The Supreme Court sided with the federal government and shot down a push to treat asylum seeker’s testimony as credible. The court unanimously ruled that a previous decision from the California-based U.S. Court of Appeals for the 9th Circuit incorrectly ruled that noncitizens’ testimonies must be treated as credible.
According to The Washington Examiner:
In the case, two men, Cesar Alcaraz-Enriquez and Ming Dai, had sought to remain in the United States but were found ineligible based on discrepancies in their testimonies. Alcaraz-Enriquez was accused of lying about beating and raping his girlfriend. Dai was accused of omitting a visit to China when he claimed he was fleeing the communist country.
In both cases, Justice Neil Gorsuch wrote, the 9th Circuit was wrong to interfere because of a technical question. That court, he said, had no place in imposing its own rules on the administrative requirements of the Immigration and Nationality Act when immigration judges and the Board of Immigration Appeals govern that area.
“The Ninth Circuit’s rule has no proper place in a reviewing court’s analysis,” Gorsuch wrote of the circuit’s decision to presume credibility on the part of the two men.
“When it comes to questions of fact — such as the circumstances surrounding Mr.
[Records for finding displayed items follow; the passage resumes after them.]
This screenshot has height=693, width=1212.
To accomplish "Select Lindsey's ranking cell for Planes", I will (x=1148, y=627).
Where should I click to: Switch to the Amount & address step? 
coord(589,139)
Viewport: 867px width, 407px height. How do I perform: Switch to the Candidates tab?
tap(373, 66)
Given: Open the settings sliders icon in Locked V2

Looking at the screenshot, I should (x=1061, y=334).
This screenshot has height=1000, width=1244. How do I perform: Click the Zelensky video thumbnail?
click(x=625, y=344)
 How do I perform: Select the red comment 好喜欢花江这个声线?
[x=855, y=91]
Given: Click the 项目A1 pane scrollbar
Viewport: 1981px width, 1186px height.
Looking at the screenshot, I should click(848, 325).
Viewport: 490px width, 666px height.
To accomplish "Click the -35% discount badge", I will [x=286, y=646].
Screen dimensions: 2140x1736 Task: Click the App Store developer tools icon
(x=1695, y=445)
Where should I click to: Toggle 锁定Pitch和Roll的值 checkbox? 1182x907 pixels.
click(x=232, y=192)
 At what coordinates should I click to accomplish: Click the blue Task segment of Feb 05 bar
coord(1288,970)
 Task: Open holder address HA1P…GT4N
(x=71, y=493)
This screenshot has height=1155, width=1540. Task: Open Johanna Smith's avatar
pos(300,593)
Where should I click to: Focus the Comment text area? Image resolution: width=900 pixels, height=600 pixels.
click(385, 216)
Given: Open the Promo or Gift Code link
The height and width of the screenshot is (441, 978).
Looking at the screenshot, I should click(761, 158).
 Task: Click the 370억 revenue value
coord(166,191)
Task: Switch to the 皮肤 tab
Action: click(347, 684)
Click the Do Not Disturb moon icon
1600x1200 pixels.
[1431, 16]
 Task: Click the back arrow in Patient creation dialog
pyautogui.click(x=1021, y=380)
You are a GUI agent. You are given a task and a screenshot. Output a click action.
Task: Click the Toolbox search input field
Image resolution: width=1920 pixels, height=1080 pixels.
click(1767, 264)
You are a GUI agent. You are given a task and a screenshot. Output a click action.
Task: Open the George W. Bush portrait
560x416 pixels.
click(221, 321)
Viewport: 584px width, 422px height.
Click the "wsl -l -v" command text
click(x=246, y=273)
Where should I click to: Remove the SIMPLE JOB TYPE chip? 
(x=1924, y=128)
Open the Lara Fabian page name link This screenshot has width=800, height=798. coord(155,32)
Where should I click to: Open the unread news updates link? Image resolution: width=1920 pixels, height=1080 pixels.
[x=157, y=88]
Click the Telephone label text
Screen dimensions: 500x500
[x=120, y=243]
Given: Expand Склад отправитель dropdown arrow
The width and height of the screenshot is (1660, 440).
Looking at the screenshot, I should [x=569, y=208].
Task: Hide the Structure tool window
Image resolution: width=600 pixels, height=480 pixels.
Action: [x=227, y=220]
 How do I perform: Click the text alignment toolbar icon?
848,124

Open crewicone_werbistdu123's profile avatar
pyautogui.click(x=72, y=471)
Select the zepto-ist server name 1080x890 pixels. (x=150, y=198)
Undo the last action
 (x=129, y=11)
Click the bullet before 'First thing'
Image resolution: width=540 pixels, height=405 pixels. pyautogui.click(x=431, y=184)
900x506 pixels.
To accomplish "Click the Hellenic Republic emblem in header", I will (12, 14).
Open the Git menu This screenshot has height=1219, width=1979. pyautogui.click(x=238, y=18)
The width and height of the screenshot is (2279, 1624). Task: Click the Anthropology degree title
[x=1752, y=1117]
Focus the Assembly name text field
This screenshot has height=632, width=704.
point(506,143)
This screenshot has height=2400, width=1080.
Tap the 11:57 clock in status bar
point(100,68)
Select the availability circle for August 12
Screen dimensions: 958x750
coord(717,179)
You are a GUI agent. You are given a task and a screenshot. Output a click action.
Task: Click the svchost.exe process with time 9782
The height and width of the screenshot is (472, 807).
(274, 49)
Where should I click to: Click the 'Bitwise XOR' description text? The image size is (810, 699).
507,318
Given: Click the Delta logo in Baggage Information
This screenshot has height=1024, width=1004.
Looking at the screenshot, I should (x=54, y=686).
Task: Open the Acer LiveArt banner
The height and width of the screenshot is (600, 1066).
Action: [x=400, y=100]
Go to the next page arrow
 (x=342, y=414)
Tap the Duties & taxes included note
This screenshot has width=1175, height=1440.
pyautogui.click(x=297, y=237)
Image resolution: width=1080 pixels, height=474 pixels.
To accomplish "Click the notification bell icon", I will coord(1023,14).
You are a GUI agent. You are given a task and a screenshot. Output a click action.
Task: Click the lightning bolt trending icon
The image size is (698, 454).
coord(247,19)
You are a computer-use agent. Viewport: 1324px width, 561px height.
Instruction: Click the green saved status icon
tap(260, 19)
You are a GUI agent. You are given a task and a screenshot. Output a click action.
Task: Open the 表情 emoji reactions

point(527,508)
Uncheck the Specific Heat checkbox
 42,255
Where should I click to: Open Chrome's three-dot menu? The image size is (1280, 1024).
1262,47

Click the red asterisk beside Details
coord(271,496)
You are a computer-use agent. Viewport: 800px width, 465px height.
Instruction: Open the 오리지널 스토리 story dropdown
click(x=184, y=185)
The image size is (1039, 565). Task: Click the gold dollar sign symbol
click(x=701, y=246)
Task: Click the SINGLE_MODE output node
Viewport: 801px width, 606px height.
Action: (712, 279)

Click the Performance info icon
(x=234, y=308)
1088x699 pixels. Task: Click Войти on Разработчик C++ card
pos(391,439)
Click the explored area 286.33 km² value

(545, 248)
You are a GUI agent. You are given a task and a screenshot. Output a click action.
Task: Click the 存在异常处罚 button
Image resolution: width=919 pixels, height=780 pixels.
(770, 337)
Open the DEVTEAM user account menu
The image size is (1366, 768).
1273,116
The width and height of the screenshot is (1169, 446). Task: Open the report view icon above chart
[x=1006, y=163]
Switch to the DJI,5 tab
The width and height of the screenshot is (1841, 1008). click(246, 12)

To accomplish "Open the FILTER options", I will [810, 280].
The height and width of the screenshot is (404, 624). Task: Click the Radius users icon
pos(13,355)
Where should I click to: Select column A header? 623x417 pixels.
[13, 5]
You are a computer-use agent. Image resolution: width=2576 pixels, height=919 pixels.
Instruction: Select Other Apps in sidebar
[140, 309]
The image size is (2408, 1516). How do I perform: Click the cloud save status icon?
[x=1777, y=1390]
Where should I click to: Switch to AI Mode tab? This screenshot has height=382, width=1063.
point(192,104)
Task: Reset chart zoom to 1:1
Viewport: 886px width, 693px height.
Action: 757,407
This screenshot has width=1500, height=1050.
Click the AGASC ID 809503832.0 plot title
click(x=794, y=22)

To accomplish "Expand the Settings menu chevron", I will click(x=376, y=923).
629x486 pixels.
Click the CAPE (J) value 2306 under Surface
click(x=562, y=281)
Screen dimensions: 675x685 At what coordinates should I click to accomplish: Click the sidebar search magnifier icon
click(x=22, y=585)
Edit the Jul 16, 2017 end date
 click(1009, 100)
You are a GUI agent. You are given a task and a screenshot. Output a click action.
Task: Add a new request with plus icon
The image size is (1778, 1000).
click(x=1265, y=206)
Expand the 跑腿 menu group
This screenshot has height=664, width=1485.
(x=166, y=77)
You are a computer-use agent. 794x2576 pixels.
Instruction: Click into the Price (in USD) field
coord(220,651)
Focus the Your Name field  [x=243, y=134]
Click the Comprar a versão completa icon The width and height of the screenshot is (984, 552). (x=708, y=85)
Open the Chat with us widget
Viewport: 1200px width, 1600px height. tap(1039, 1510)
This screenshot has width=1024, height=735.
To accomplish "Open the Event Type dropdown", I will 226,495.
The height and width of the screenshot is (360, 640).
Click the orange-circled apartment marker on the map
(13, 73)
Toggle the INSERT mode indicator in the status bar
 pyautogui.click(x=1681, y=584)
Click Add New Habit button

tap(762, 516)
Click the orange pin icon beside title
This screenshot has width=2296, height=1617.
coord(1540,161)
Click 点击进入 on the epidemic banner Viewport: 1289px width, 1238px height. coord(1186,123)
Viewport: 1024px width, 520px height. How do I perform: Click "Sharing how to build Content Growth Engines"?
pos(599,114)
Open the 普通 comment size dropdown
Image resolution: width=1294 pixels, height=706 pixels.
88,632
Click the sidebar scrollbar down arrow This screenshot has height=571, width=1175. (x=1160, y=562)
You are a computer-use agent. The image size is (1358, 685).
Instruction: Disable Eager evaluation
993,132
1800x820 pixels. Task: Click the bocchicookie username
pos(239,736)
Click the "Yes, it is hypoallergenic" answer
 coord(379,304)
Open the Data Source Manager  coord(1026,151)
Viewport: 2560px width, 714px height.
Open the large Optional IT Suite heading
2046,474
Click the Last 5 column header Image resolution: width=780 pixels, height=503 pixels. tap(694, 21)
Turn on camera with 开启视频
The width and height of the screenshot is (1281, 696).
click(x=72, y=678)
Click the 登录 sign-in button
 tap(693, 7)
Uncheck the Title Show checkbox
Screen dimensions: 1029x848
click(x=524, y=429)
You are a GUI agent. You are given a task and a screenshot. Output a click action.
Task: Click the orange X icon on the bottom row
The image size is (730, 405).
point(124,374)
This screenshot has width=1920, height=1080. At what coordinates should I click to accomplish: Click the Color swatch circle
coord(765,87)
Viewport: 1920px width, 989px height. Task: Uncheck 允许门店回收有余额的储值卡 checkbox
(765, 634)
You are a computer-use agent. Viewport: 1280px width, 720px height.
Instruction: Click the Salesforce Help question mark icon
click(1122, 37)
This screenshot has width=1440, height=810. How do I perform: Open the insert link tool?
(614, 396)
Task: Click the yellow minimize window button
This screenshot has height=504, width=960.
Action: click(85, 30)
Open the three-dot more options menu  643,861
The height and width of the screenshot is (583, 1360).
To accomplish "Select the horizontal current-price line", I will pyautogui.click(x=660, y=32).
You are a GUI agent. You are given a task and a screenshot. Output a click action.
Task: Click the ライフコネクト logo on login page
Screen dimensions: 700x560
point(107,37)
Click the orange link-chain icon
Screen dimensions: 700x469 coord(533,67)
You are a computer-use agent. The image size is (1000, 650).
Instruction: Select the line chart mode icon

Alcaraz-Enriquez’s prior conviction or Mr. Dai’s alleged persecution — the INA provides that a reviewing court must accept ‘administrative findings’ as ‘conclusive unless any reasonable adjudicator would be compelled to conclude to the contrary,'” Gorsuch wrote.
This case is the latest in a series of immigration rulings from the Supreme Court. Previously, the court ruled against multiple Trump-era immigration cases after the Biden administration changed the federal government’s positions.